A friend of mine once said, "What do you mean you don't want to argue
about semantics? What else is there to argue about?"
In the realm of programming languages, expressing the intended
semantics of an interface is one of the most important aspects of the
design. Naturally, I'll focus this discussion on the issues with
expressing semantics in C++ programs.
A strictly typed language can be used to express many simple semantics,
such as "the first argument of the function is a signed integer."
However, the C++ language does not offer a way to express ideas such as
"the range of legal values for the first argument is between -2 and +2
inclusive."
The purpose of this document is to 1) provide a place to collect ideas
regarding the various interface semantics that are not expressed
directly by C++, 2) analyze those semantics, 3) evolve a consistent set
of terminology, and 4) develop a set of questions that a developer can
ask himself with regard to an interface, that will help him to correctly
document the semantics of each argument, the return type, and the
behavior of the operation overall.
Ambiguous Semantic Analysis
Each subsection of this document will discuss a particular semantic
issue.
Life Expectency For Objects Passed By Reference
Its common knowledge that passing arguments by reference rather than by
value is more efficient once the size of the argument exceeds a certain
threshold. The threshold varies, but is generally related to the
register size of the target CPU.
A pass by value semantic is the default for integers, and involves a
copy of the object being passed to the operation. If during its
execution, the operation modifies the argument, it is modifying a copy
of the original object rather than the object itself.
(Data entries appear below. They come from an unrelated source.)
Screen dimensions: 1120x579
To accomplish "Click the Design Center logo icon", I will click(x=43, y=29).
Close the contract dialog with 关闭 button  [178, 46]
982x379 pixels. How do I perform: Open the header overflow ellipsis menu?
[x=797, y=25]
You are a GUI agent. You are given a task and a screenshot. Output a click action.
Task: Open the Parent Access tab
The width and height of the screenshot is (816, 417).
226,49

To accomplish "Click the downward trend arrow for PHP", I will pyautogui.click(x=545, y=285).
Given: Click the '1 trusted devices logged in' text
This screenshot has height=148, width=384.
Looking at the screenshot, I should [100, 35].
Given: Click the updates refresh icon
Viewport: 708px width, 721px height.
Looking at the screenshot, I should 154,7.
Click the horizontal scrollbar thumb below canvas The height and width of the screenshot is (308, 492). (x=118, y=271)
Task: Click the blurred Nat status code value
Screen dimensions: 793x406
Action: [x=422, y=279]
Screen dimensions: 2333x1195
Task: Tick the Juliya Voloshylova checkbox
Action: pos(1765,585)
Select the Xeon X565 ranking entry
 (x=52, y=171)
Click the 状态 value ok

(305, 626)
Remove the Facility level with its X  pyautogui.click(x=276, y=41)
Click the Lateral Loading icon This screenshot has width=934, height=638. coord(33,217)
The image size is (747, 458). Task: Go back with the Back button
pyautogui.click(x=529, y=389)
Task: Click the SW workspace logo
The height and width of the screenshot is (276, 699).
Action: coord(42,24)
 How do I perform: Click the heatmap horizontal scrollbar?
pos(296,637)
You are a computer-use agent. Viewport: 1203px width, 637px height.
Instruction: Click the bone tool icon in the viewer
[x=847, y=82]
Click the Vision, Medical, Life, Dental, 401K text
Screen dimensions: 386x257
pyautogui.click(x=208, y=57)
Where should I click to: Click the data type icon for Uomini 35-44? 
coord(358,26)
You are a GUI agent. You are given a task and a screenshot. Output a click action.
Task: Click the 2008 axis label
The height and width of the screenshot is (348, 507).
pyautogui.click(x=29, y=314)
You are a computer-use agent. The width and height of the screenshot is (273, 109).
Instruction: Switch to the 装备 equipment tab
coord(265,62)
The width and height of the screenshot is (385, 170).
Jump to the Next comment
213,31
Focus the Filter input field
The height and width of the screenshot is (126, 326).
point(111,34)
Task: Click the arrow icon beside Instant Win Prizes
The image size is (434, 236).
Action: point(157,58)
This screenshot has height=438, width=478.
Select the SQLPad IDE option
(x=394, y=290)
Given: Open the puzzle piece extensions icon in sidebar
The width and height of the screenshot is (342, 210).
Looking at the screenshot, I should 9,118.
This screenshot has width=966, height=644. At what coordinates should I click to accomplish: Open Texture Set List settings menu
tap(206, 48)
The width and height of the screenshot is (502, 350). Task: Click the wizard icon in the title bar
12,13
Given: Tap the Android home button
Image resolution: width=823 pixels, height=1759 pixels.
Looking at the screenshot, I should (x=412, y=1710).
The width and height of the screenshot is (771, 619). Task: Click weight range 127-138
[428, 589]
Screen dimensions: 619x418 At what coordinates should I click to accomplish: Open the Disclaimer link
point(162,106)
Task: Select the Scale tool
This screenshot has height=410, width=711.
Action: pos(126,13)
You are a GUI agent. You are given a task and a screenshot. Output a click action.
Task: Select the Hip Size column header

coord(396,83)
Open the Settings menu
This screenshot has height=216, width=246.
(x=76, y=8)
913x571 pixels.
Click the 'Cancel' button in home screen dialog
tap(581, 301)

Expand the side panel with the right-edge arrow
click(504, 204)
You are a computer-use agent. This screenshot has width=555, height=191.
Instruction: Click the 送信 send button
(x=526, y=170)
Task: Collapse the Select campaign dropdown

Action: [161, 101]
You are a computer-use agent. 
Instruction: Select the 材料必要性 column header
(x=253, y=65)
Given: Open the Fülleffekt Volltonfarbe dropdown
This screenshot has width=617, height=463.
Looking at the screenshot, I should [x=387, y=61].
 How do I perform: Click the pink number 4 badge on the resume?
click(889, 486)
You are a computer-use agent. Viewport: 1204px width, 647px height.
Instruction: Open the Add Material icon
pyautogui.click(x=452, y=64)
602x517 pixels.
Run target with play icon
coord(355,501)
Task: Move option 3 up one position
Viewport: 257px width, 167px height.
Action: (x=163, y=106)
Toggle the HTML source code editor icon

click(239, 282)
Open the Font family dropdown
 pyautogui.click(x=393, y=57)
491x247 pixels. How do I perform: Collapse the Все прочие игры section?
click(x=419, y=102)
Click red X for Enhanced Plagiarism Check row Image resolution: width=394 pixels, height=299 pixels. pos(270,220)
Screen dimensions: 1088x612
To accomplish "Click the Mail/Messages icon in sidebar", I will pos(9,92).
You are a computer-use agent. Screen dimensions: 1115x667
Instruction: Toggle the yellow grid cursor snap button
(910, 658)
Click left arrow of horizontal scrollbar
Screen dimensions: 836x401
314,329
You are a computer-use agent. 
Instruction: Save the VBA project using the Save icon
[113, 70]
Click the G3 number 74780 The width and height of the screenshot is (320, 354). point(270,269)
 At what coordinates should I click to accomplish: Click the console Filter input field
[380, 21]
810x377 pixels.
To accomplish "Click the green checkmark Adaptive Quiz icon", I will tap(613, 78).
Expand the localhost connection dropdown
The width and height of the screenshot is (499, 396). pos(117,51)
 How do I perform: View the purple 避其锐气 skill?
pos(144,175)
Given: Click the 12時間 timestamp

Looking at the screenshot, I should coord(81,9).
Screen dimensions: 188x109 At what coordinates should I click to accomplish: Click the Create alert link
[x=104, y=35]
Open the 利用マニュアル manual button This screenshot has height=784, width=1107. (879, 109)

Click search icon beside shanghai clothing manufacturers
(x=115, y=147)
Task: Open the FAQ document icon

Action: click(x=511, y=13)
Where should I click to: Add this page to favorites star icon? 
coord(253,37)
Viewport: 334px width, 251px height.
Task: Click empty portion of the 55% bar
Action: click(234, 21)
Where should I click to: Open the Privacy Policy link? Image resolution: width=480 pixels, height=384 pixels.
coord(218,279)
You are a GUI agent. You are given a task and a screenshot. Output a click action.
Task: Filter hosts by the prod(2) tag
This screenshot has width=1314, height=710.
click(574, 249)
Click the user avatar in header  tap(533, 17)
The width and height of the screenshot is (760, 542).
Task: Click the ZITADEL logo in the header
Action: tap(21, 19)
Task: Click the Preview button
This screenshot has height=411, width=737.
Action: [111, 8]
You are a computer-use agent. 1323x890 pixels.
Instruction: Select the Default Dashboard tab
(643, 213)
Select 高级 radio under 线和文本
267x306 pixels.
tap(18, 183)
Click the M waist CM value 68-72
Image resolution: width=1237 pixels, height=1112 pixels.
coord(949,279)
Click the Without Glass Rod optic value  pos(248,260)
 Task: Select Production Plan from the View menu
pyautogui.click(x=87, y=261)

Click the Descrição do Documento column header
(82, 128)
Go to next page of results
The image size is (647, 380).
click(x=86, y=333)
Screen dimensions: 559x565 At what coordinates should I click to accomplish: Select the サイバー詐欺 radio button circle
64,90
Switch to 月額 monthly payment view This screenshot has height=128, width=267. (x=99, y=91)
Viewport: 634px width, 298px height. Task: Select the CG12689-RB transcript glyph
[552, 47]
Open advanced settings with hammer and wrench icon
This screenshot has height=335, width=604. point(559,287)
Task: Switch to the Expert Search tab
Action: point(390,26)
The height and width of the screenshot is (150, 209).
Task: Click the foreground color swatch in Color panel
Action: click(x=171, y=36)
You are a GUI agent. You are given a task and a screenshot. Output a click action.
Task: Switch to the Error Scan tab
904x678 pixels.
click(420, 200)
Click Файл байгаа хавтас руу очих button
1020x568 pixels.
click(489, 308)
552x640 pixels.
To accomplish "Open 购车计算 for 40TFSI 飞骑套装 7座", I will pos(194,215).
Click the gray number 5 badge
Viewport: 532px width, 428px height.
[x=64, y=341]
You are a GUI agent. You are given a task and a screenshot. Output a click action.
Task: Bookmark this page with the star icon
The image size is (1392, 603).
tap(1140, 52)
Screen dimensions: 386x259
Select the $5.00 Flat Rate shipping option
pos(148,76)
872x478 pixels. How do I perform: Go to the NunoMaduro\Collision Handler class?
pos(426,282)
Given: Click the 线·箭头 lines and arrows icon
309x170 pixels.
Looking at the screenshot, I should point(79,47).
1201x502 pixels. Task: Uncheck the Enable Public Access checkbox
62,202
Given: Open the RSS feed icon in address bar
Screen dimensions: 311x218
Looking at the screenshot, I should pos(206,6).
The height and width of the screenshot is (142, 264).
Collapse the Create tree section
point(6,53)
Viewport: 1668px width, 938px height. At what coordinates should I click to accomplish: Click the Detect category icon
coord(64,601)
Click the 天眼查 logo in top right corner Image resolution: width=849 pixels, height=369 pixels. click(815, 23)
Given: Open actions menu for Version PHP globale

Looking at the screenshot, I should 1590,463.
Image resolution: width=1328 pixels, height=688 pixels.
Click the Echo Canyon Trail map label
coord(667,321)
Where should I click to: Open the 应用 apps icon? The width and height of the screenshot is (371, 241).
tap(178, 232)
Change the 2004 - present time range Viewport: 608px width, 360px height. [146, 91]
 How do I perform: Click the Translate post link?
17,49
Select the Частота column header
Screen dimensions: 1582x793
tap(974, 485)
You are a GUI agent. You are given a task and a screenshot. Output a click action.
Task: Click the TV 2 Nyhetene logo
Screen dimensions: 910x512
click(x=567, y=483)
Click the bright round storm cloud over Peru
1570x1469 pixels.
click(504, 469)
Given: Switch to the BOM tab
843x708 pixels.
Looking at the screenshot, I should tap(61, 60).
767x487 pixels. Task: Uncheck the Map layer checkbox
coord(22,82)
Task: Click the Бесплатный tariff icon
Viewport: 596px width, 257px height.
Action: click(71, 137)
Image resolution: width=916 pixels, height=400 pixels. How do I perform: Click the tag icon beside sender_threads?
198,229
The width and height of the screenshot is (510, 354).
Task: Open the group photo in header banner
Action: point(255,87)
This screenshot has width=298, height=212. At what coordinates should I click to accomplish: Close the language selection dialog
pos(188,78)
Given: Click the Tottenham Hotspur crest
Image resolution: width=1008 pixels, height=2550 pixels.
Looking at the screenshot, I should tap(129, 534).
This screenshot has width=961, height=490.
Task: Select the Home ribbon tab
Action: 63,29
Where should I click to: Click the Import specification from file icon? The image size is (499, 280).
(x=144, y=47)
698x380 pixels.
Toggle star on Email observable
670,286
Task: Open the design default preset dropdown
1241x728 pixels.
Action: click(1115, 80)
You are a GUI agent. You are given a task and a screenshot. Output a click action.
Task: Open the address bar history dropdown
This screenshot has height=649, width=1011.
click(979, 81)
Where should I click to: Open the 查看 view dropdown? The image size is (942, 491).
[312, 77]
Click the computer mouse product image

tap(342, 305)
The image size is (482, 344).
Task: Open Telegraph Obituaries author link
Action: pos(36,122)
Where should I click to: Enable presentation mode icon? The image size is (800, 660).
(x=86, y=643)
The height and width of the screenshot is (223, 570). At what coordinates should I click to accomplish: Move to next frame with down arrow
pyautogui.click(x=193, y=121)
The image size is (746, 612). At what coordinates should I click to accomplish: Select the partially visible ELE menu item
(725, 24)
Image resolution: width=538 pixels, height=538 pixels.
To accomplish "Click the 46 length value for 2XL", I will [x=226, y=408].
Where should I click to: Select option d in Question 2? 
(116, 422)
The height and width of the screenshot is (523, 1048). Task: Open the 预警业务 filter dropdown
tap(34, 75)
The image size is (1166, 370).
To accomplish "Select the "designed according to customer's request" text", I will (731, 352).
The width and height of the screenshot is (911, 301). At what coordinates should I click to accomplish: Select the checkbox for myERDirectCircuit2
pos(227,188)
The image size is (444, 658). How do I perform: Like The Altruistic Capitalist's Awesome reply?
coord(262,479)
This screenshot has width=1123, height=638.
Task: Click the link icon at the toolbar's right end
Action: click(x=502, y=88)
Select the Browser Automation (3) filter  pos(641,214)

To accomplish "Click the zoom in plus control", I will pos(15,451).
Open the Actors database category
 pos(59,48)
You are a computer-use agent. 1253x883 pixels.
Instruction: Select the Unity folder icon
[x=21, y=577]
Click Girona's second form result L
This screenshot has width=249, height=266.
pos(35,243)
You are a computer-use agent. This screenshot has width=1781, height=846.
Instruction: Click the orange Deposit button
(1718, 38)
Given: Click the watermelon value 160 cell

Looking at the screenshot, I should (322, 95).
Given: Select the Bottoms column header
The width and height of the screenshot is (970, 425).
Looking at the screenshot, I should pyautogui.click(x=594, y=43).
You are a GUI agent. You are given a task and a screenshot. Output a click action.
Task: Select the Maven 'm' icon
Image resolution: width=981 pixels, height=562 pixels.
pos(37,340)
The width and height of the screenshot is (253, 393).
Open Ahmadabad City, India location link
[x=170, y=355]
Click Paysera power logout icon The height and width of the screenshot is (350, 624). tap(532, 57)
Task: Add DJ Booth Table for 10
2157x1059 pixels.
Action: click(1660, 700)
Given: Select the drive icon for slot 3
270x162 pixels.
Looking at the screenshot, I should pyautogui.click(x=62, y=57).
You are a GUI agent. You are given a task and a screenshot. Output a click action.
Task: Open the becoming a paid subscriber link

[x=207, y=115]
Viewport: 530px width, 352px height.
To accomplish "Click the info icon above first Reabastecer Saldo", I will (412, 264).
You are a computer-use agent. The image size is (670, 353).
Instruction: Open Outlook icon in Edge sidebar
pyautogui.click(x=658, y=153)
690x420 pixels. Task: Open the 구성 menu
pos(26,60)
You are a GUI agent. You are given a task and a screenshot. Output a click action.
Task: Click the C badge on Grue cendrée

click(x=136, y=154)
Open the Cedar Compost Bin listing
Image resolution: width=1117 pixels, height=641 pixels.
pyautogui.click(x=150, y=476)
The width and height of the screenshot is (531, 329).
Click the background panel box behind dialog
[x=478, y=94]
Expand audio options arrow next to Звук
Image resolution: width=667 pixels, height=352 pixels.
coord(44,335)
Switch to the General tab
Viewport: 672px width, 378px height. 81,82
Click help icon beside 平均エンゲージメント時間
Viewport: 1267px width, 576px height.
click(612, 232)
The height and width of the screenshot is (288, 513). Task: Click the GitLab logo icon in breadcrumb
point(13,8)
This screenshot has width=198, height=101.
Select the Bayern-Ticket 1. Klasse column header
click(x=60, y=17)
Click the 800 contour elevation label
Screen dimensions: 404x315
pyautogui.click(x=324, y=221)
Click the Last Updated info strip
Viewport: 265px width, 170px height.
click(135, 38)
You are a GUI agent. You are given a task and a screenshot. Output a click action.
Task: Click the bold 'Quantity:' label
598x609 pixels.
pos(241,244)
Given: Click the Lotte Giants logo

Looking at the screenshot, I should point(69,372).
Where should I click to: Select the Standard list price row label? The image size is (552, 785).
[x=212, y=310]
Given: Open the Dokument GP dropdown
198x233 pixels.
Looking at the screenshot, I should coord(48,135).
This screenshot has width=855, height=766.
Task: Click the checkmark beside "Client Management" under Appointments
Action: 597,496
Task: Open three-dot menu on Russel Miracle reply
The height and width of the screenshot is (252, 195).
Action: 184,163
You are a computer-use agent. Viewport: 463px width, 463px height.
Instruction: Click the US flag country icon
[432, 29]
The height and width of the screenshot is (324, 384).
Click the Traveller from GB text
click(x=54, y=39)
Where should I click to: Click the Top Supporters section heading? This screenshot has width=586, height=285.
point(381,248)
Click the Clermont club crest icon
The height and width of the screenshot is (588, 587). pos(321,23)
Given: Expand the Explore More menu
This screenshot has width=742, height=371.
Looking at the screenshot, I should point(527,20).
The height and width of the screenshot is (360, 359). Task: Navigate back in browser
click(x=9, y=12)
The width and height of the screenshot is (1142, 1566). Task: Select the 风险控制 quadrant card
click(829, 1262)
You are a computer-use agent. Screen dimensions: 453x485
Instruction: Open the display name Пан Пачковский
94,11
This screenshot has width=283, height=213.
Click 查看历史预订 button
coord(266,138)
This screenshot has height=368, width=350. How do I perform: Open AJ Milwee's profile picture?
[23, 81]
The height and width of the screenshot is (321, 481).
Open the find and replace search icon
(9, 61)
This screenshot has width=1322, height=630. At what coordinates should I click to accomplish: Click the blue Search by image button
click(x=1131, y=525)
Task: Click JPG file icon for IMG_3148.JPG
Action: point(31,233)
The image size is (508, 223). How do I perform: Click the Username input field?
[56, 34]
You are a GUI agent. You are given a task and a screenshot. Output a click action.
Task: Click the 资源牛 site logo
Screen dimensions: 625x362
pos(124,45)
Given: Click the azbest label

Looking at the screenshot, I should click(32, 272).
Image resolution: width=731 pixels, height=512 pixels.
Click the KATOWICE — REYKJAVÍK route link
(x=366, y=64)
If an object is passed by reference, and the operation modifies the
object, it is actually modifying the original object, rather than a
copy. Therefore, although the act of passing by reference can be more
efficient than passing by value, the semantics are different from the
point-of-view of the implementation of the operation. In other words,
either the operation must be careful not to modify the referenced
argument, or the semantic must be made clear to the client.
Of course, using the "const" qualifier for the reference in the
interface specification neatly "prevents" the implementation of the
interface from modifying the argument, effectively making the argument
read-only.
However, what is not covered by C++ is the time related aspects of the
referenced object. When an object is passed by value, the operation
implementation is free to keep a copy of the copy, for its own use, and
the lifetime of the copy is under its control.
The possibility of an operation storing a reference beyond the
execution of the operation itself, however, has other implications. Does
the operation expect the referenced object to persist beyond the
exectution of the operation? For example, what happens if the operation
is part of an object, and a copy of the reference is stored within the
state of the object, and subsequently another operation is invoked that
uses the reference. The expectation of the interface, in this case, is
that the referenced object remain valid for some period of time after
the reference is obtained throught the original operation.
The question then becomes, "How long must the referenced object persist
beyond the invocation of this operation?" Possible answers to this
question include:
- The referenced object is never accessed after the operation
completes.
- The referenced object must remain valid for the lifetime object
for which the operation is a member.
- The referenced object must remain valid "forever".
- The referenced object must remain valid until one or more
specified operations of the object for which the operation is a member
is invoked.
- The referenced object must remain valid for a specific period of
time after the operation is invoked (Yuk.)
- The referenced object must remain valid until some specific event
occurs.